- _Exercise objective_
Can you give the lines below as a numbered list, skipping blank lines and leaving the pictures out?

▼

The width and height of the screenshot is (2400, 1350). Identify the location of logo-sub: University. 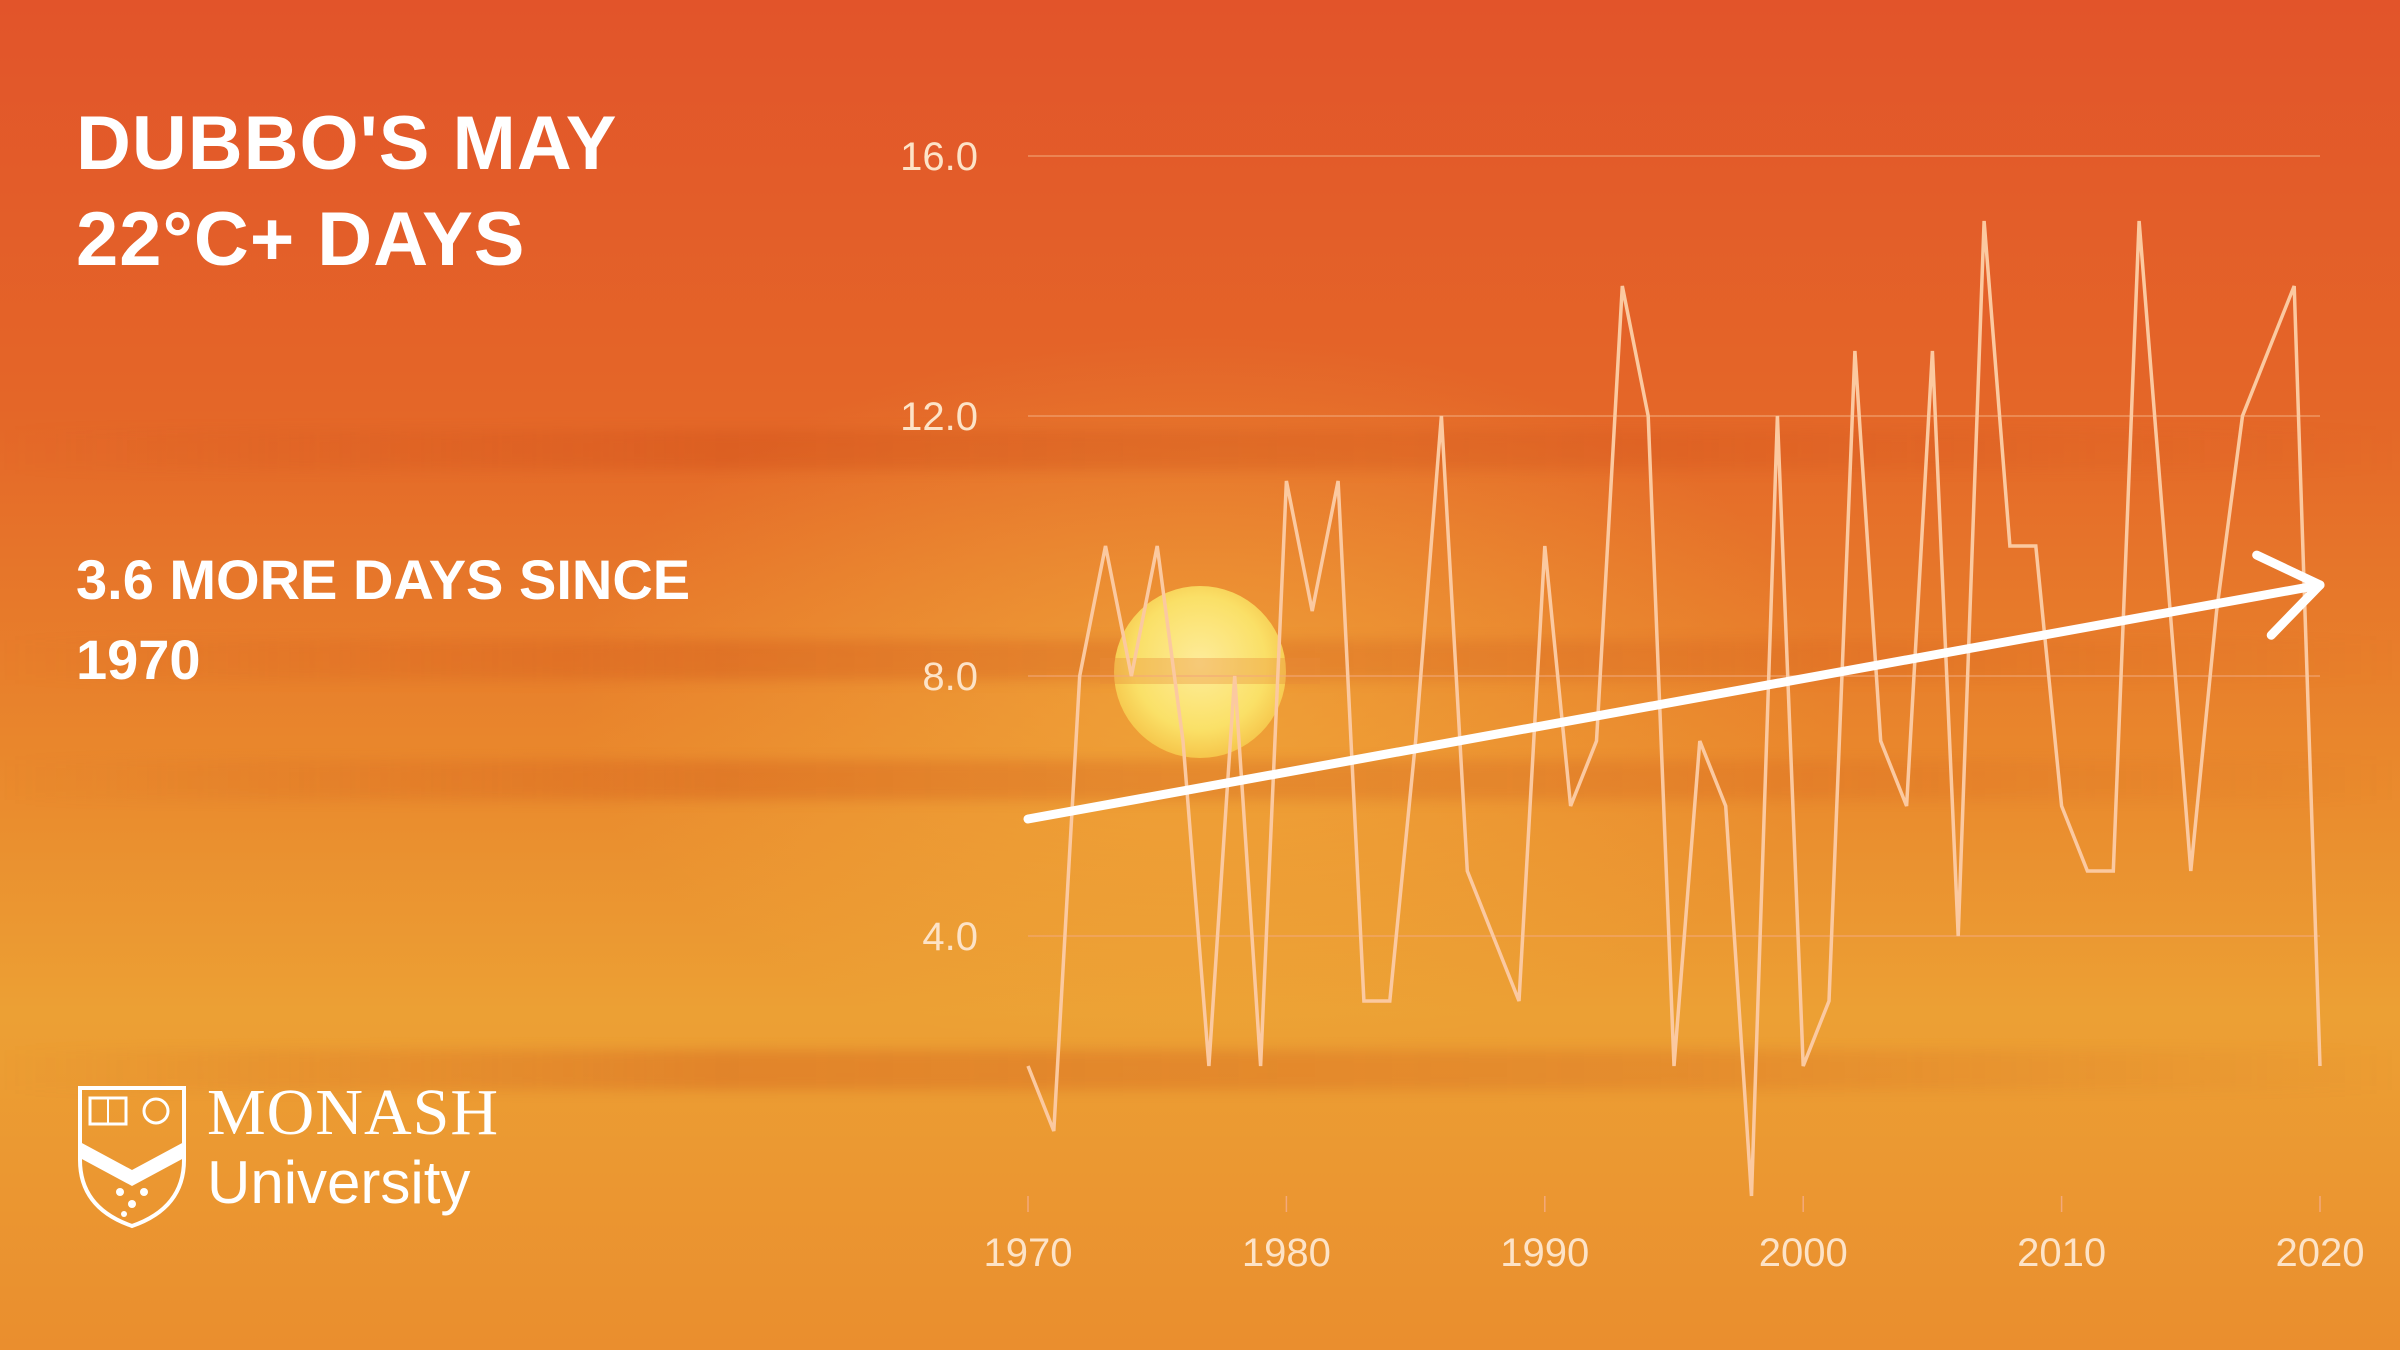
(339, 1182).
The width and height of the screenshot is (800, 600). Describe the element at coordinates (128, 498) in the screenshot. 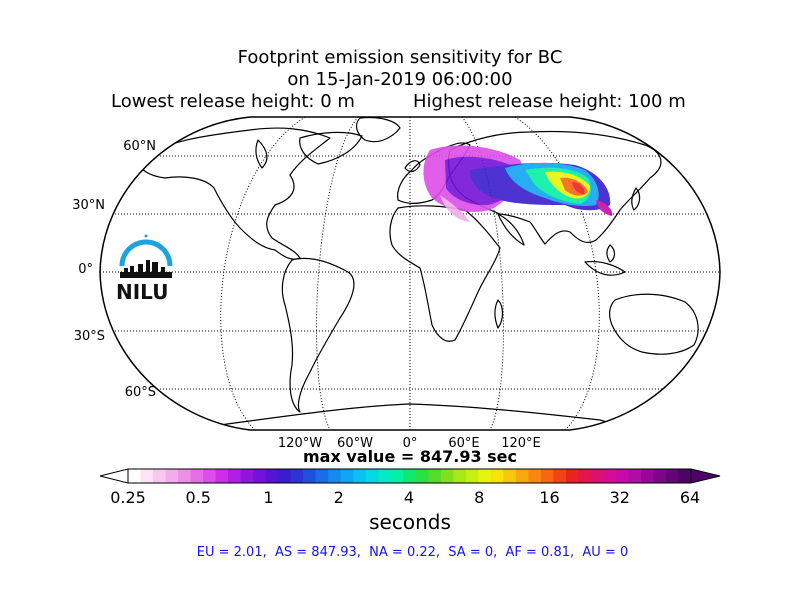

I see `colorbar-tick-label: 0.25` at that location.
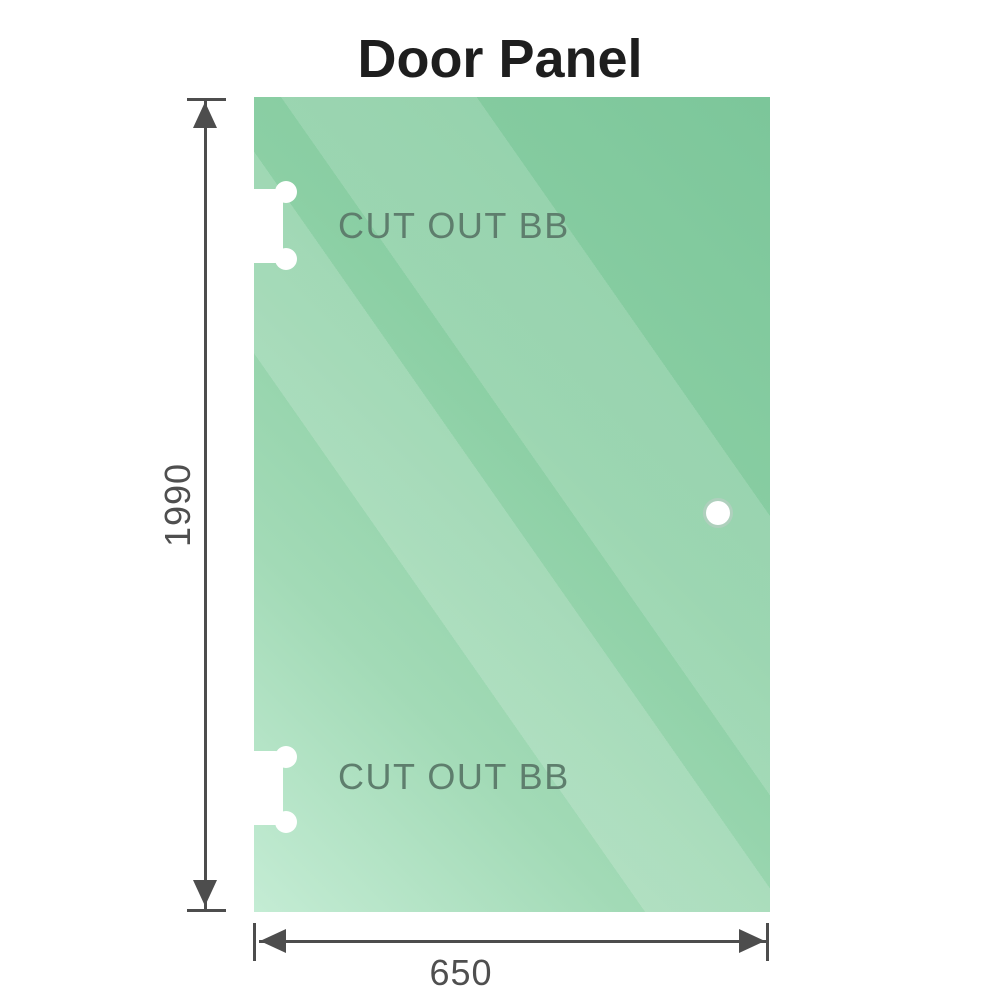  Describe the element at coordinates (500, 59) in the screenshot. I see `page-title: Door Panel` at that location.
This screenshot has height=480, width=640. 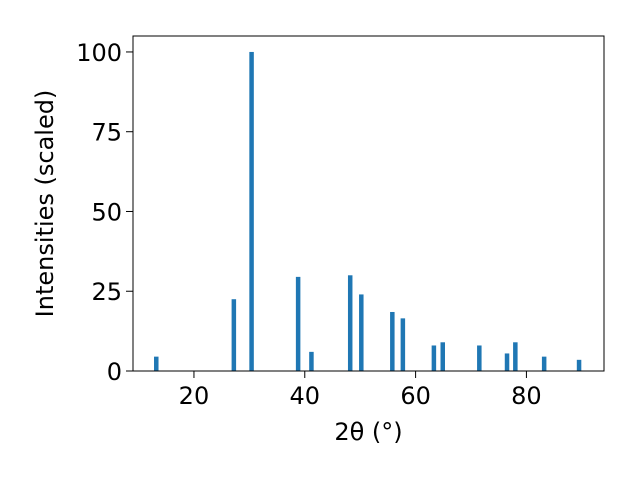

▲

- _Exercise output_
1. The width and height of the screenshot is (2400, 1350). Identify the location of logo-sub: University. 
2. (339, 1182).
3. The width and height of the screenshot is (800, 600). Describe the element at coordinates (128, 498) in the screenshot. 
4. I see `colorbar-tick-label: 0.25` at that location.
5.   Describe the element at coordinates (500, 59) in the screenshot. I see `page-title: Door Panel` at that location.
6. This screenshot has height=480, width=640. 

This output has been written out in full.